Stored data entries
-------

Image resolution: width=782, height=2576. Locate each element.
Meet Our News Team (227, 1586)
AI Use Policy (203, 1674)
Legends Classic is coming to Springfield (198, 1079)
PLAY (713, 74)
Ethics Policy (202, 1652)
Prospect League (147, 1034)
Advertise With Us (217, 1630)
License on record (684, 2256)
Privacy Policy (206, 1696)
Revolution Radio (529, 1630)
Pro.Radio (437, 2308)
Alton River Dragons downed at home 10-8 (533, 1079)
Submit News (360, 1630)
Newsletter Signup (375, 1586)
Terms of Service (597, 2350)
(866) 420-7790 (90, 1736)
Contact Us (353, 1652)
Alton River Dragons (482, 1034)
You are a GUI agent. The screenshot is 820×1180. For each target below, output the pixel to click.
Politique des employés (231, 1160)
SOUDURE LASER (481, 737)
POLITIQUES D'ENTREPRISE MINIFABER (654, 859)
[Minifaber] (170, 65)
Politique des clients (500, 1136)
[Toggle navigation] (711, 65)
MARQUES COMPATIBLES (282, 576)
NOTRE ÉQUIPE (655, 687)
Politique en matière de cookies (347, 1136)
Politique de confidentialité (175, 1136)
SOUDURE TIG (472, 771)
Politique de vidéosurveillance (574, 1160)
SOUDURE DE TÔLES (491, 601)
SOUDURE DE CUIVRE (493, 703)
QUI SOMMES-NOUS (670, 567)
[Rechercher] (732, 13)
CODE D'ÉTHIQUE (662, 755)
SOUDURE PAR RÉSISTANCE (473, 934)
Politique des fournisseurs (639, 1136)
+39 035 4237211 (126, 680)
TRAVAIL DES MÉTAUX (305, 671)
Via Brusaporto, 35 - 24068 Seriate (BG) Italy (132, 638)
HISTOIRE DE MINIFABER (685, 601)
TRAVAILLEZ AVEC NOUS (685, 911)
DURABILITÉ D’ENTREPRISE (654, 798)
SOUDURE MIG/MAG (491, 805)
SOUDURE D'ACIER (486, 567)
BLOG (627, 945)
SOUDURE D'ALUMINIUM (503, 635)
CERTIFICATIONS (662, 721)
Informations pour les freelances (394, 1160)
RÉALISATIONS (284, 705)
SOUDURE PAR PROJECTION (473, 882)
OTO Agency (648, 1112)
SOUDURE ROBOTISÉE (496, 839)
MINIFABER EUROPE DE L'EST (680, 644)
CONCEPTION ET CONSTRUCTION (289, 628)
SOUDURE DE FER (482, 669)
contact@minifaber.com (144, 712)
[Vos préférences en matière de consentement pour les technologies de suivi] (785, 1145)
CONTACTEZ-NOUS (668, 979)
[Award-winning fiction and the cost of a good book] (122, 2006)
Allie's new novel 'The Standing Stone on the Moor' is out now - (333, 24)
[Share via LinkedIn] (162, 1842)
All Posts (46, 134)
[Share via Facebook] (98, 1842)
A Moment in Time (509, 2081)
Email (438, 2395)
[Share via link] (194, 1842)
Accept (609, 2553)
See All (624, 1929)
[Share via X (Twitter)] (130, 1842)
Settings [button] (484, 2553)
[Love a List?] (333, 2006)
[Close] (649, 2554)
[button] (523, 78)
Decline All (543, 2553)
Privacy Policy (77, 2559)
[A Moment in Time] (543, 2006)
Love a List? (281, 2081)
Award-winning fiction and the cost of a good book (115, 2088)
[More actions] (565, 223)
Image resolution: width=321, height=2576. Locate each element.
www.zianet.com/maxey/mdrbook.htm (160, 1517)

-------

* PROBLEM REQUIREMENTS:
Every line from the line containing "[Minifaber] (170, 65)" through the line containing "BLOG (627, 945)" in the records above must be retyped exactly. Leave out the rest.

* OUTPUT BELOW:
[Minifaber] (170, 65)
Politique des clients (500, 1136)
[Toggle navigation] (711, 65)
MARQUES COMPATIBLES (282, 576)
NOTRE ÉQUIPE (655, 687)
Politique en matière de cookies (347, 1136)
Politique de confidentialité (175, 1136)
SOUDURE TIG (472, 771)
Politique de vidéosurveillance (574, 1160)
SOUDURE DE TÔLES (491, 601)
SOUDURE DE CUIVRE (493, 703)
QUI SOMMES-NOUS (670, 567)
[Rechercher] (732, 13)
CODE D'ÉTHIQUE (662, 755)
SOUDURE PAR RÉSISTANCE (473, 934)
Politique des fournisseurs (639, 1136)
+39 035 4237211 (126, 680)
TRAVAIL DES MÉTAUX (305, 671)
Via Brusaporto, 35 - 24068 Seriate (BG) Italy (132, 638)
HISTOIRE DE MINIFABER (685, 601)
TRAVAILLEZ AVEC NOUS (685, 911)
DURABILITÉ D’ENTREPRISE (654, 798)
SOUDURE MIG/MAG (491, 805)
SOUDURE D'ACIER (486, 567)
BLOG (627, 945)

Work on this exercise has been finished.